- **Set tasks**
a – Answer these questions about the sustainable land management article:
(i) Who wrote it, and on what date?
(ii) According to the article, what can riparian forest corridors connect and protect?
(iii) Which two new sustainable income streams does it give as examples?
b – Return the passage of the sustainable land management article starting at "Figure 1: Farms" and ending at "project intervention permanence.".
begin Source extract
Sustainable Land Management and Livelihoods Investment

16 May 2024 by Kathy Slater

Certified carbon and biodiversity projects aim to provide income for local communities in exchange for protecting or restoring important ecosystems. While ecosystems can be monitored throughout the duration of these projects to ensure that the climate and biodiversity goals of the project are being achieved, ecosystem service payments should also aim to look beyond the duration of the project and ensure permanent positive impacts (Grima et al., 2016; Le Tuyet et al., 2024). This issue of permanence is difficult to achieve if communities simply receive cash payments for protecting or restoring ecosystems are the underlying issues that are threatening to or already have degraded the ecosystem are not addressed (Jaureguiberry et al., 2022). What happens when the ecosystem services payments stop? If, however, income generated from carbon and biodiversity credits is invested in sustainable economic development with the communities that reside in the project ecosystems, such that implemented changes are both more sustainable and more profitable, then there is a much higher likelihood of project permanence.


The rePLANET approach to forest ecosystem restoration is to work with local communities to increase forest cover, maximize habitat connectivity, and increase sustainability and profitability of diversified agricultural landscapes all within a complex forest-farm matrix. Riparian forest corridors can be planted to connect existing forest fragments and protect water sources (Langhans et al., 2022). Forested areas can progress into designated areas for agroforestry, silvopastoral methods including living fences, scattered shade trees and rotational grazing can be implemented on remaining cattle pasture, and mixed-crop agriculture with no burning or chemicals used can be implemented for both subsistence and income. The methods are not only proven to improve sustainability of farming (Foster et al., 2010; Williams et al., 2017; Aryal et al., 2022), but once the interventions on farms are implemented, these methods also reduce farming costs and increase profitability (Teague, 2018; Valenzuela et al., 2022). In addition, communities can be trained in sustainable farming techniques and business management and investment can be made in new sustainable income streams such as honey production or wildlife orientated ecotourism in existing forested areas, see figure 1.


Figure 1: Farms involved in rePLANET projects will receive funding for ecosystem restoration, sustainable land management practices and sustainable businesses and livelihood development, promoting project intervention permanence.
end Source extract
begin Provided material
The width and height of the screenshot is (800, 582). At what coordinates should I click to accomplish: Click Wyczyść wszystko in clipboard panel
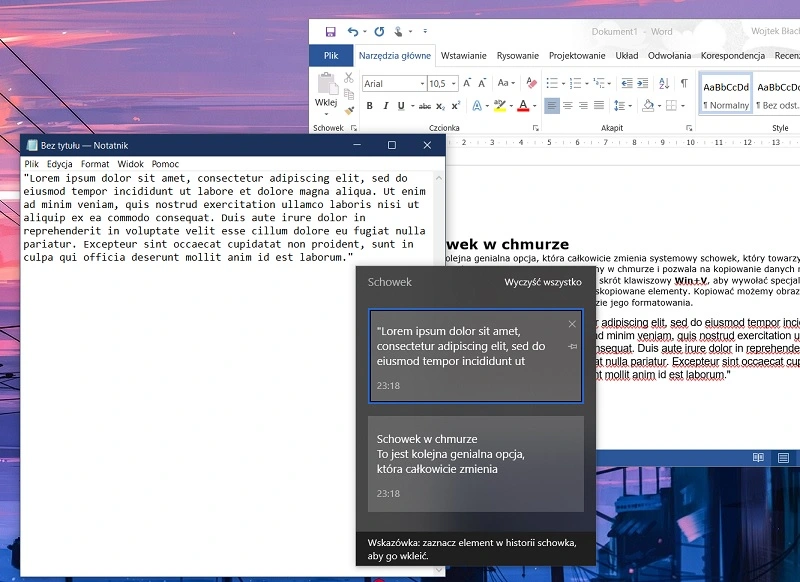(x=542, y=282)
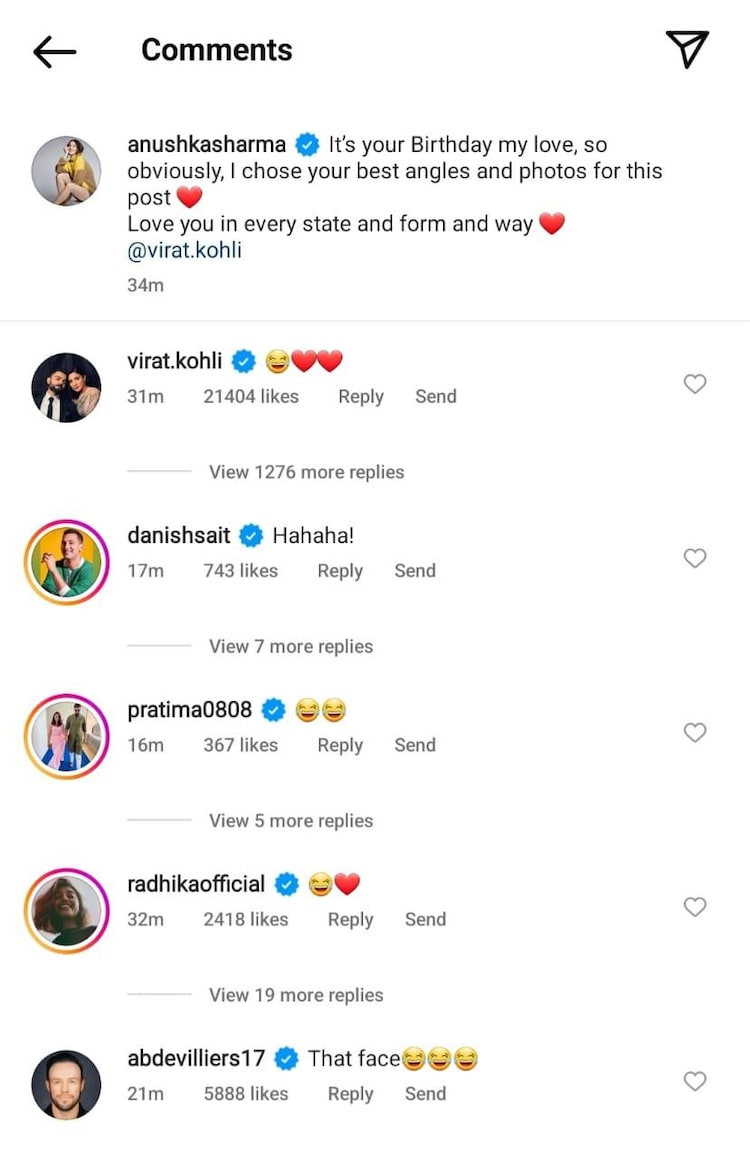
end Provided material
- **Task results**
a –
(i) Kathy Slater, on 16 May 2024.
(ii) They can connect existing forest fragments and protect water sources.
(iii) Honey production and wildlife orientated ecotourism in existing forested areas.

b –
Figure 1: Farms involved in rePLANET projects will receive funding for ecosystem restoration, sustainable land management practices and sustainable businesses and livelihood development, promoting project intervention permanence.